Barbara McLain, 39
Started: August 3, 2015
Quit: July 30, 2020
Salary: $56,000 per year
As told to Matt Cohen
It absolutely was the failure in government to handle the pandemic that led to me quitting my job. The pandemic was looking better in Florida early June. Then that number started to rise, and it started looking really, really bad, really quickly. And then Donald Trump tweeted. He tweeted, “Schools must open now.” Within hours, our governor followed up with an executive order mandating that all brick-and-mortar school buildings open for classes five days a week, or else they’ll lose their state funding.
That was my first inkling that I may not go back in the classroom, although at that point, because I’m at a private school, I wasn’t sure how impacted we would be. Our local school district stands to lose $86 million. But at our private school we didn’t know if we were taking any state funding at all. I found out later that we were. Although my school wasn’t going to be as financially impacted to the degree that the public school system is, because we’re just one little school, every dollar counts. I watched this evolve and watched our local school district just wring their hands. Everybody said, “I don’t want to do this, but there’s nothing we can do.”
It’s a really tough position to be in. Everybody who is saying, “I’m not going to do this,” is essentially risking their jobs and their family’s livelihood and so few people can do that. It’s just not a reasonable risk that most people can take. Our superintendent cried in our planning meeting and said, “This is not my personal opinion, I’m just doing my job, writing a plan that will get approved by the state.” Ultimately our local school district pushed back the school start date by three weeks but said that the reason for doing that was primarily to buy some time, in hopes that something might change that would allow schools to open remotely. But now it’s looking like that’s not going to happen. Our commissioner of education, Richard Corcoran, has really doubled down on reopening schools. He even told schools that just because you have a case of coronavirus in your school doesn’t mean you should shut down.
The biggest issue for me was my family’s health. My daughter has asthma and my in-laws are in their 70s—we’re conscious of that every day because my husband works with his father. So we were really worried about spreading the virus in our house. No matter how many safety precautions they take in our school building, we cannot control what these students and their families are doing outside of school hours. But it also felt like a moral crisis. I didn’t want to be part of the spread of this virus. I don’t want any part in causing people to die, which I think is going happen because of the decision to open schools. Even in moments where I was like, “Well, maybe I won’t get sick. Maybe I won’t pass it to my loved ones,” I felt like I was wishing for it to be someone else with terrible luck. And I really couldn’t square that, either.
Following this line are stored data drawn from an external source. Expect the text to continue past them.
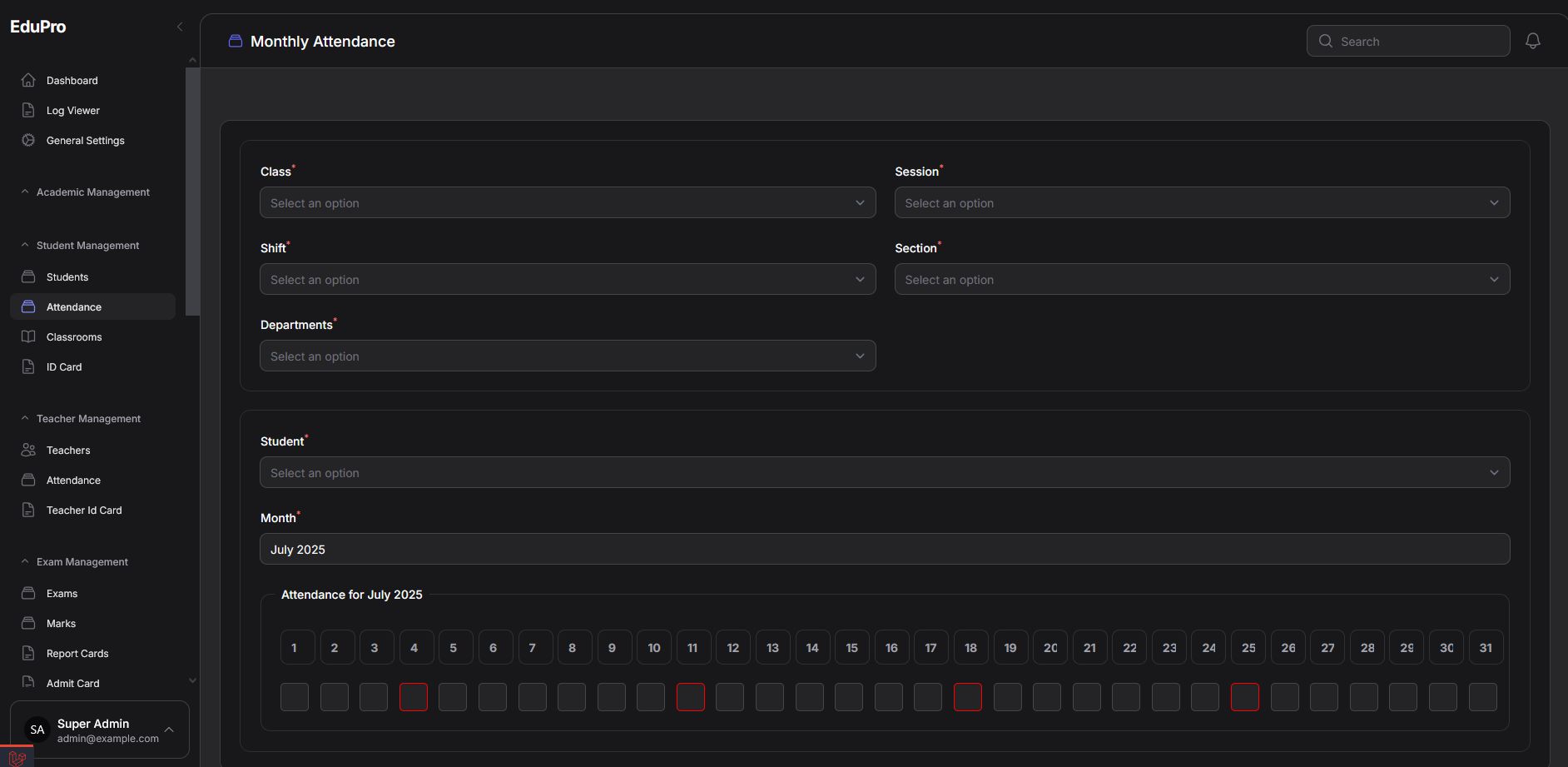Toggle the red-outlined checkbox under day 4
Image resolution: width=1568 pixels, height=767 pixels.
pyautogui.click(x=414, y=697)
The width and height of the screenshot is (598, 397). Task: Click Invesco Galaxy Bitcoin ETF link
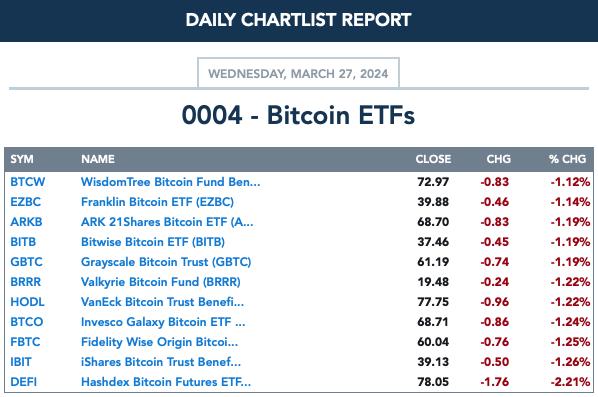163,322

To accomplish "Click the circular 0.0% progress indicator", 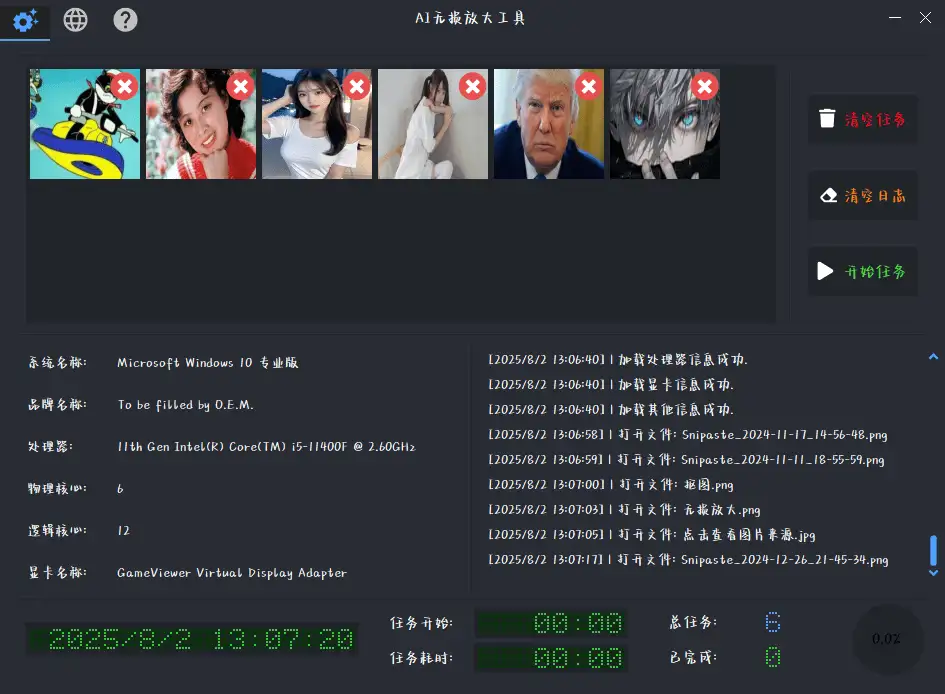I will 886,639.
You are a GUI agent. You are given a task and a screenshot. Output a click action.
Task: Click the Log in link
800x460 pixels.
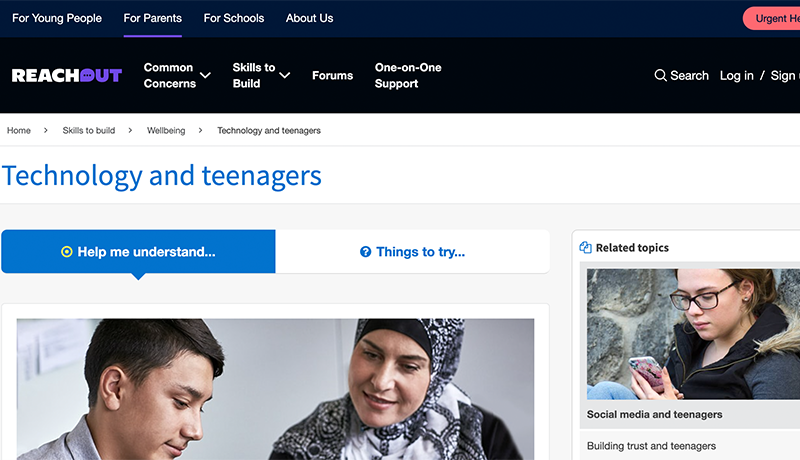pos(736,76)
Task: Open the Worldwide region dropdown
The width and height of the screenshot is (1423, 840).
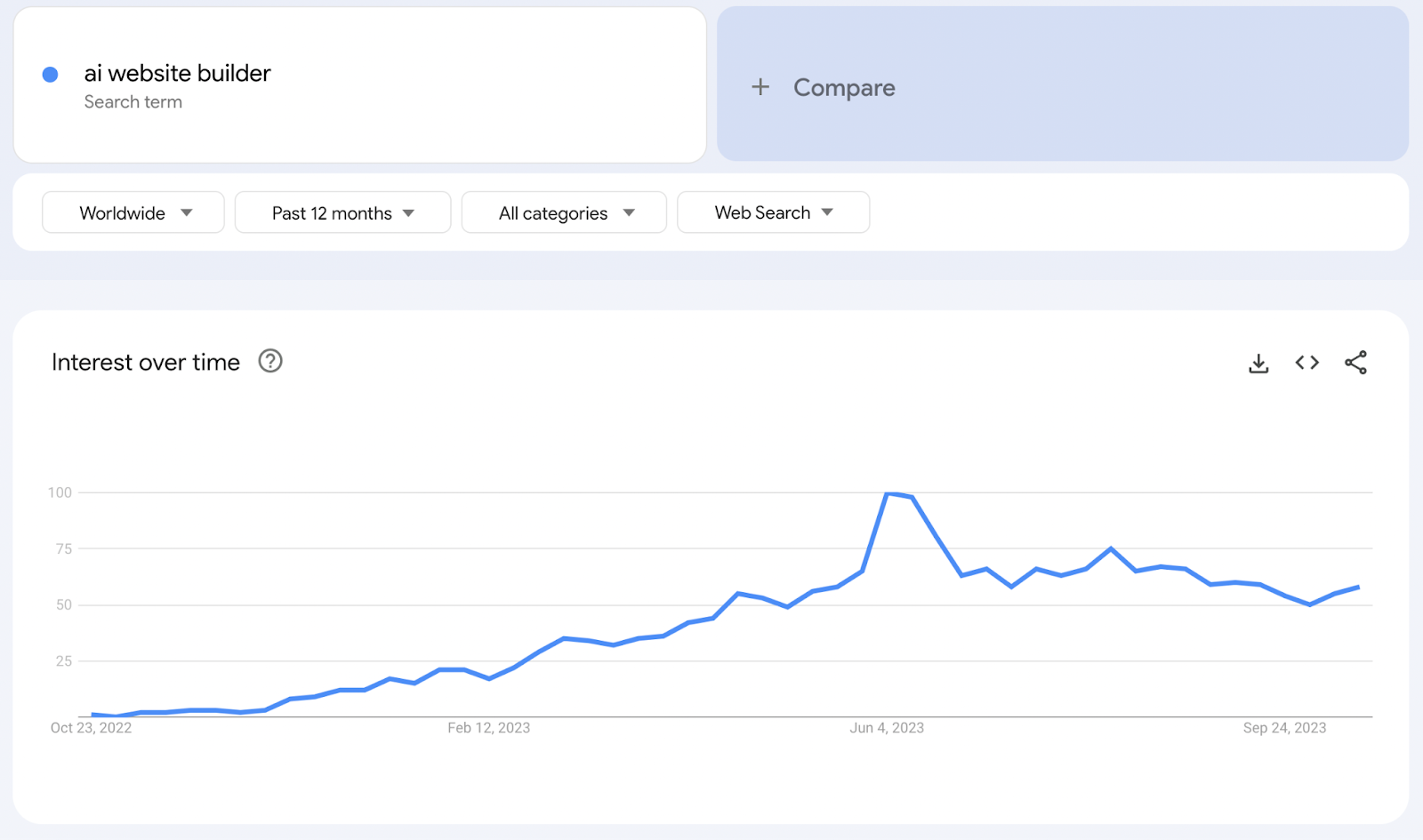Action: pos(133,212)
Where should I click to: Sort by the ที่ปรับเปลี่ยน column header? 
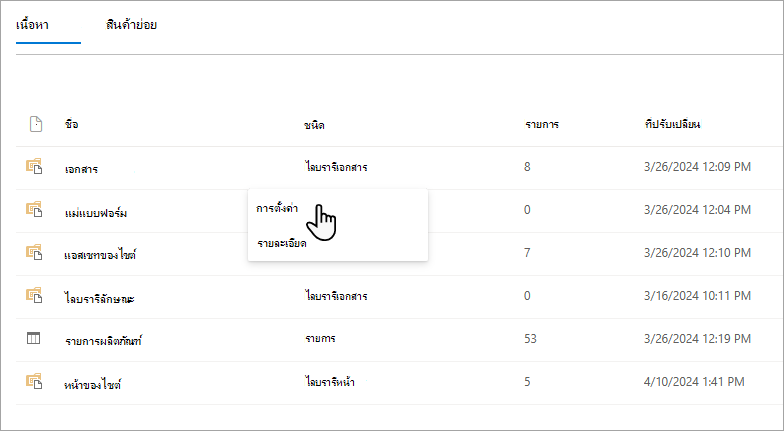(x=672, y=124)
There were other things that led to my decision. The school said they were not going to supply teachers with PPE. They said we have to buy our own. As for cleaning classrooms, they just said, “Well you’ve got to figure out how to get your classroom wiped down in between classes.” I thought, “I can’t do this.”
I hoped that I would feel relief. On one hand, I did because I knew my family would be safe. We would keep the kids home, and I could be home and we can wait this thing out. But then there was the anxiety over money. I worried that I actually miscalculated our funds. I got nervous about what this would mean for my career. If I decide that I do want to return to the classroom next year, will they say no? Those sorts of worries went through my head. So it was a mixed bag. My husband, who has a ton of faith in me, talked about this idea I had of starting a tutoring business and helping kids with writing. Once I decided I wasn’t going back, he was ready to start planning, like, “Let’s start building your website right now.” It’s nice to have somebody who believes in me.
But overall it didn’t feel like going out in a blaze of glory. It was a hard decision. And it’s still hard. I felt some doubt, but I feel really secure in the decision now that I’ve had a little bit of time. I also wonder If I actually made a difference. They hired someone to replace me, of course. So it’s not like there’s going to be one less body in the building, one less person passing things around. But at least I don’t have to watch people get sick and maybe die and know that I had a part in it, when I absolutely didn’t have to. I recognize, of course, that lots of people absolutely do have to have a part in it. And that’s agonizing.
The first thing I did when I quit was I reached out to my department right away. And most of them were like, “You were really brave, and I’m really proud of you.” One of my administrators, privately, said the same thing: “You’re really brave. And I’m super impressed with you for taking this step and doing what you knew was right.” That did actually feel great, that other people in my school who may not have been in the same position to make the same decision as me, made me feel appreciated. They didn’t feel like I was being disloyal.
My dad died recently. And knowing he was alone, that no one could be with him—no one was allowed in the hospital—I don’t wish that on anybody. He didn’t die of COVID-19, but he was alone because of it. I don’t want anybody else to die alone. I don’t want anybody else to have to say goodbye to their family members. I was supposed to go see my dad in March, and I had to cancel because that was when everything was shutting down. And I kept hoping everything would open back up and I’d have a chance to see him again before he died. I never did. I never saw him again. I don’t want that for anyone.